Based on the monitoring results achieved in this study, recommendations were developed for monitoring CO2 storage in similar carbonate reservoirs.

Table 1: MRCSP Monitoring Technologies by Objective and Reefs
 

Commercial Viability of CCUS

The Midwest Regional Carbon Sequestration Partnership (MRCSP) Phase III research included both an in-depth, site-specific assessment of carbon dioxide (CO2) storage in conjunction with CO2-enhanced oil recovery (EOR) and continued assessment of CO2 storage opportunities across the 10-state region, from mid-Atlantic to the eastern-midwestern United States. The large-scale test demonstrated feasibility of commercial-scale CO2 injection supported by comprehensive site characterization, use of numerical and analytical models, and standard and innovative monitoring. Despite the complex geology and resulting monitoring and modeling challenges, the basic requirements of injectivity, capacity, and containment were proven. The commercial carbon capture, utilization, and storage (CCUS) viability using the 45Q tax credit mechanism was demonstrated.
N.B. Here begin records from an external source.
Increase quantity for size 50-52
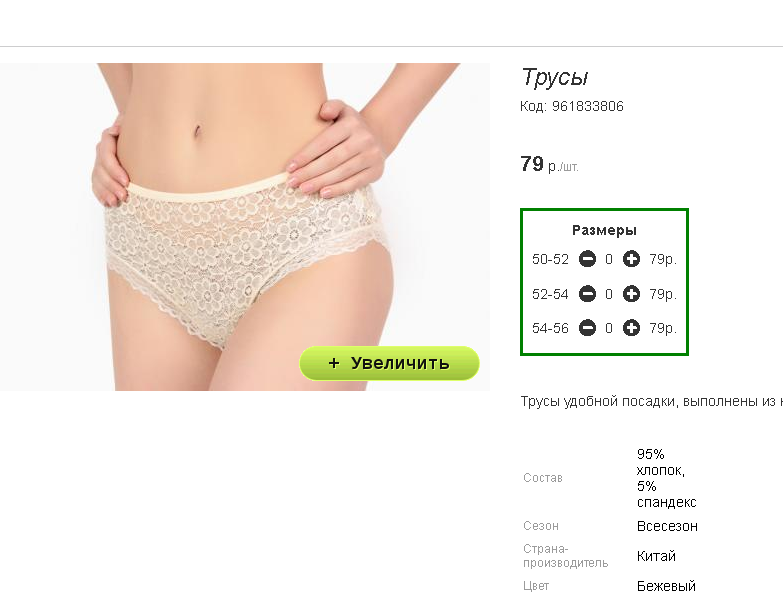pyautogui.click(x=631, y=259)
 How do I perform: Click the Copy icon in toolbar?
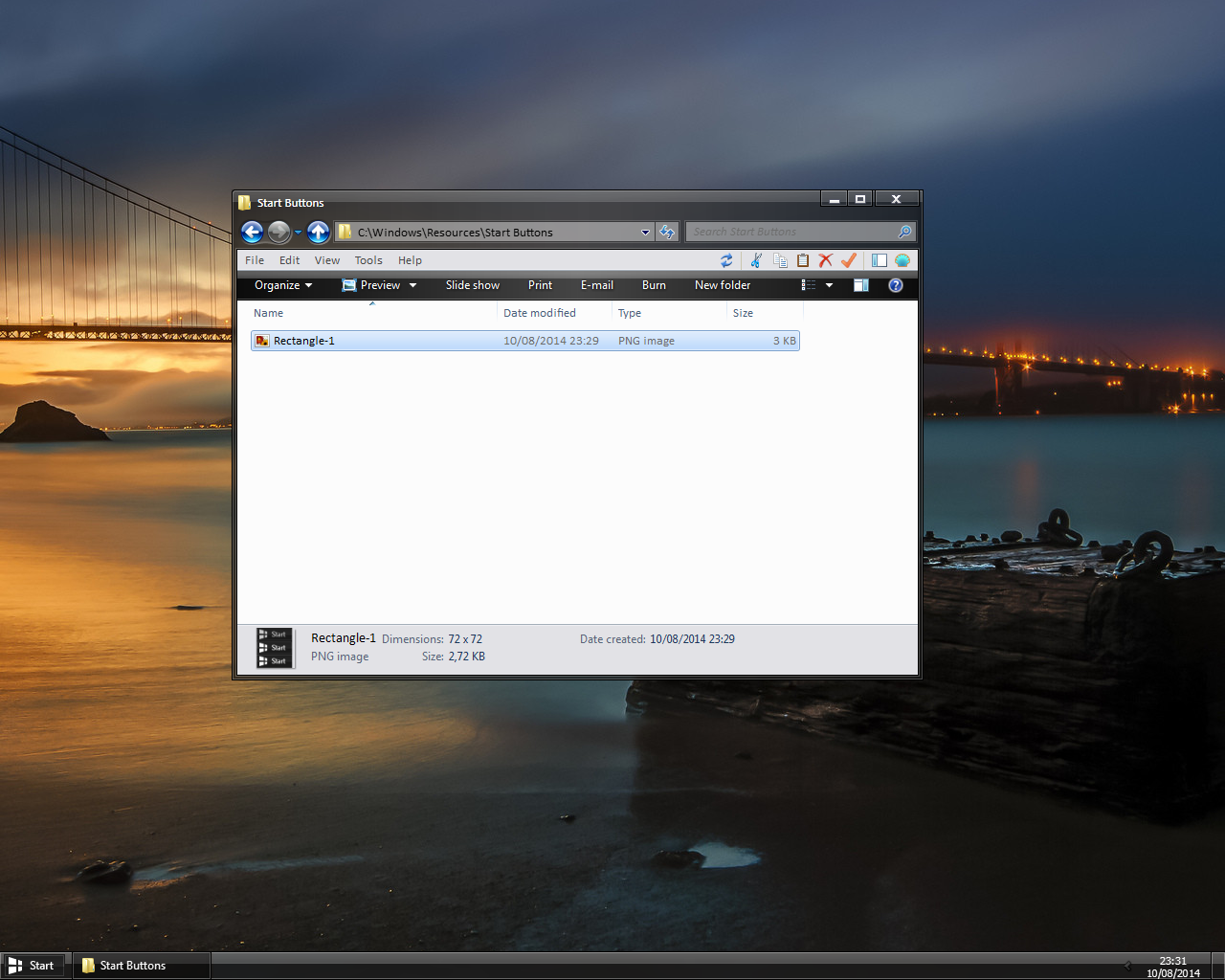coord(780,260)
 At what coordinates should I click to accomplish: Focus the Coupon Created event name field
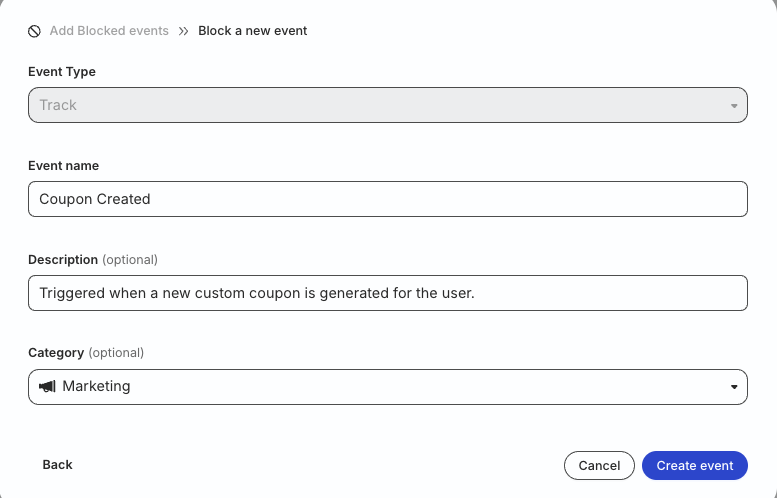(x=388, y=199)
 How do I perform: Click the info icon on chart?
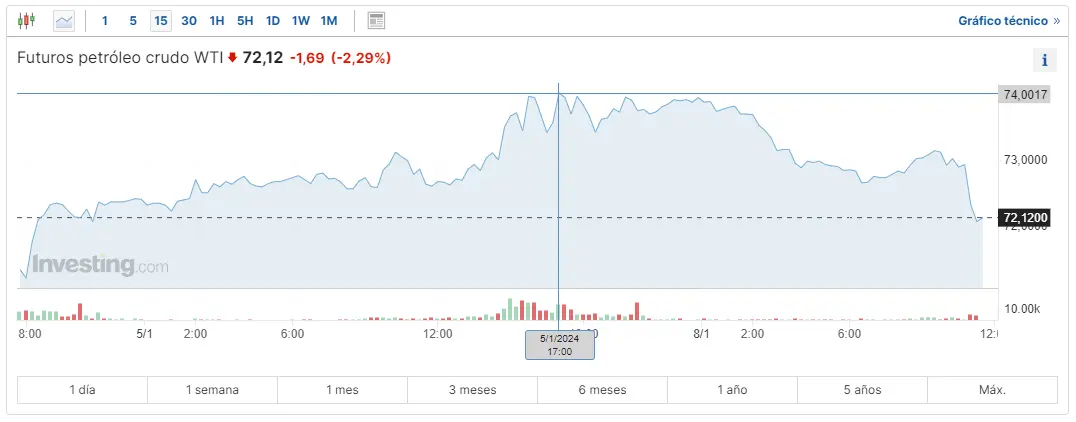point(1044,60)
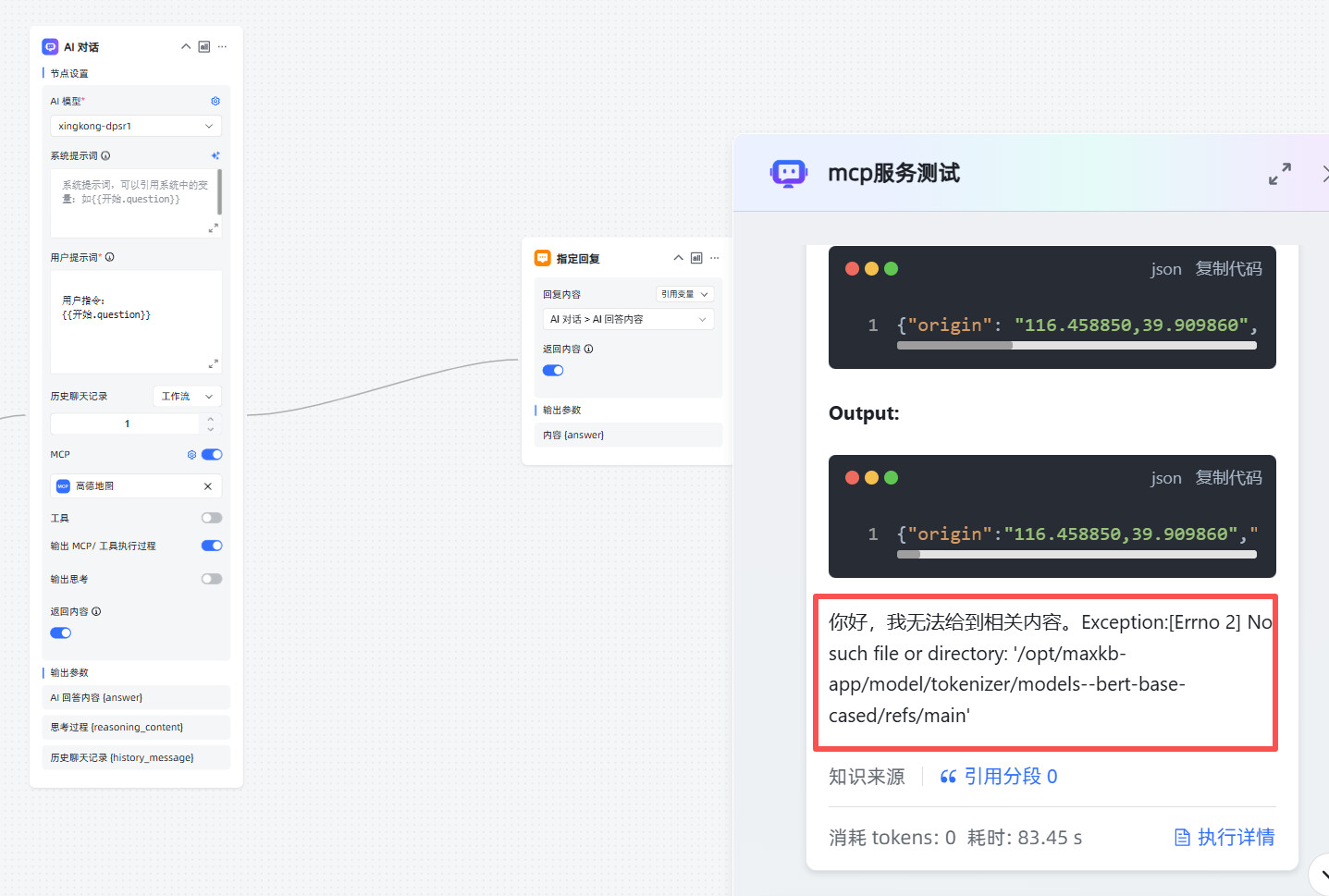This screenshot has width=1329, height=896.
Task: Expand the mcp服务测试 debug panel fullscreen
Action: [1279, 174]
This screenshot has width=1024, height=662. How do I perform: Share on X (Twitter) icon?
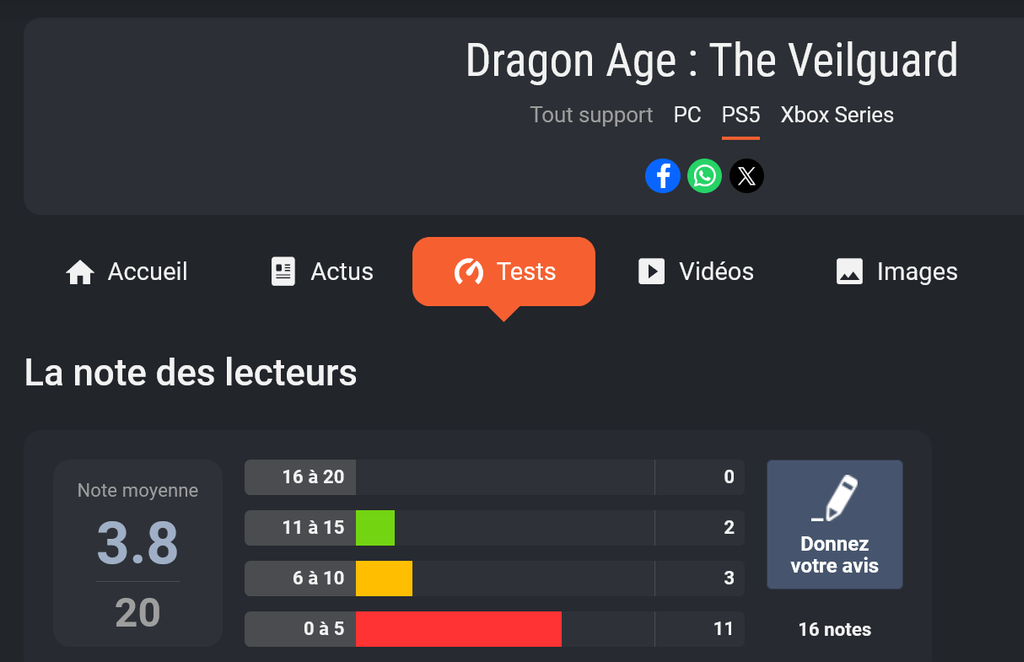[746, 177]
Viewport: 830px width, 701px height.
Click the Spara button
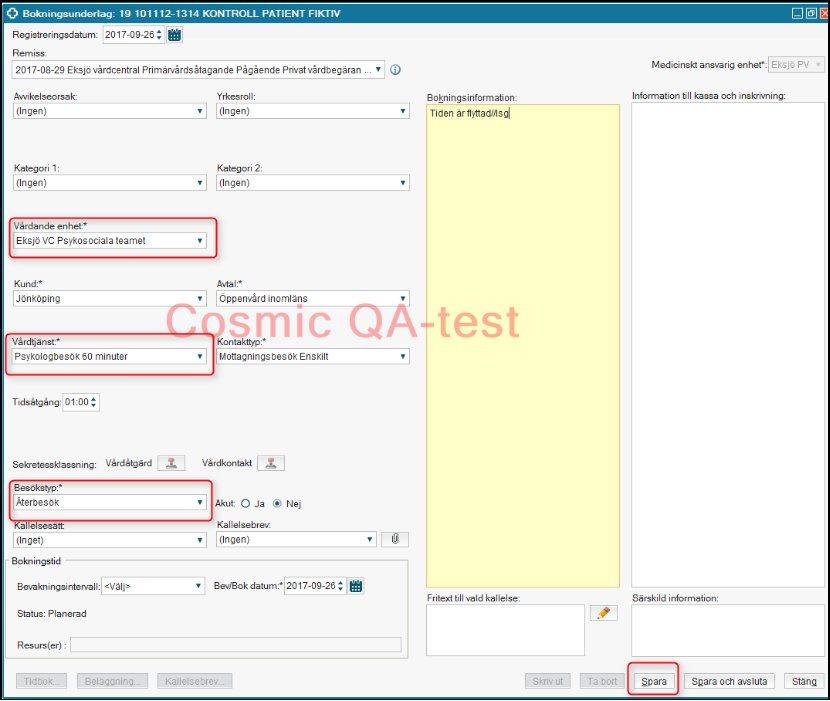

The characterization and performance data from 10 study reefs were extended to the entire reef complex to estimate CO2 storage potential under storage-only (inject CO2 into depleted reefs), EOR-only (EOR business as usual), and enhanced EOR storage (injecting CO2 after EOR phase to fill the reservoirs). This indicates the possibility for more than 250 million metric tons of storage potential, with more than 100 million barrels in additional oil production.

MRCSP’s emphasis on technology transfer is enabling deployment within the United States through projects under the U.S. Department of Energy’s (DOE) Carbon Storage Assurance Facility Enterprise (CarbonSAFE) Initiative and commercial work under the 45Q regime. MRCSP has also shared knowledge with collaborators in Germany, Japan, Spain, Australia, and Taiwan. Battelle’s team has used MRCSP lessons learned in CCUS projects funded by international development banks in places such as China, Mexico, South Africa, and Indonesia.

At the end of MRCSP Phase III work, the outlook for CCUS deployment was better than ever with expanded tax credits, state regulations, and international mechanisms such as the Paris Agreement. The MRCSP mission will continue under the new regional initiatives, wherein MRCSP and the Midwestern Geological Storage Consortium (MGSC) have combined to form the Midwestern Regional Carbon Initiative (MRCI), which covers 20 states in the northeast and midwestern United States.

The future deployment of CCUS in the region will also need to account for profound shifts in the energy supply portfolio across the region over the last 10 years. These have been driven by a combination of environmental, regulatory, and techno-economic factors. The most significant change has been due to the shale gas revolution, leading to plentiful and low-cost supply of natural gas, which has lower CO2 emissions compared to coal. The natural gas availability combined with environmental regulatory requirements has resulted in a major shift from coal- to natural gas-fired power generation. Additionally, the proportion of renewable energy in power generation has gone up. Thus, future CCUS deployment will be essential for coal-fired sources, but will also need to focus on natural gas power generation and industrial sources.